ハワイ作戦の最大の目的は、米国国民の戦意を喪失させることだったが、結果は逆に一夜にして国民を結束させてしまった見通しの甘さがあった。大西は“真珠湾は実は失敗だった”と言っていたが、その通りではなかったかと指摘する。

 ミッドウェー海戦の大敗北は、当時太平洋には空母は1隻もいないはずという情報分析の甘さに山本が気づかなかったこと、だからこそ、愛人宛に今度は大した獲物はいないと手紙に書いたり、「空母撃沈さる」の報告を将棋を指す手を休めることなく聞き流していたこと、等々、はたして最高指揮官として適切な態度といえるのかと詰問する。

 さらには、敗北後に、第1航空艦隊の南雲忠一司令長官と草鹿龍之介参謀長を「仇をとらせてください」の訴えを受け入れ、更迭しなかったのは、間違った温情主義であり、さらには自分にまで責任が及ぶことを防ぐ保身の術ではなかったのか疑いを投げかけている。

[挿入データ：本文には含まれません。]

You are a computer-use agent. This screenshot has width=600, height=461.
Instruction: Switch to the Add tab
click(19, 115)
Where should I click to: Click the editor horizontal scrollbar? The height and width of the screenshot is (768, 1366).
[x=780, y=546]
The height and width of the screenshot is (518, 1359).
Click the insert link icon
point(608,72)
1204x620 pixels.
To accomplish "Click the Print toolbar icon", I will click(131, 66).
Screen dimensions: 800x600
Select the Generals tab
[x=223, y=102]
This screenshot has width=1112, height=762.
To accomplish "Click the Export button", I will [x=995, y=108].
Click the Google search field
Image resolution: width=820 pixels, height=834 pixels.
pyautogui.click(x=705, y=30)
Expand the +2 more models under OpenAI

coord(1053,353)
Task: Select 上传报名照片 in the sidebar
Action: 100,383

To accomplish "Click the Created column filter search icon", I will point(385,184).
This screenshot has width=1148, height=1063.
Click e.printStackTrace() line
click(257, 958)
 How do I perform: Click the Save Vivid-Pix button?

 このように大きな構想は描けても、実際の作戦指導では大きくつまずき、名将たる技量を発揮出来なかったことは歴然としている。その後の海戦は見るべきものはなく、ほどなくして米機に撃墜されて生涯を終えた。自らの力量に見切りをつけた“自殺的視察飛行”ではなかったのかと、思えてならない。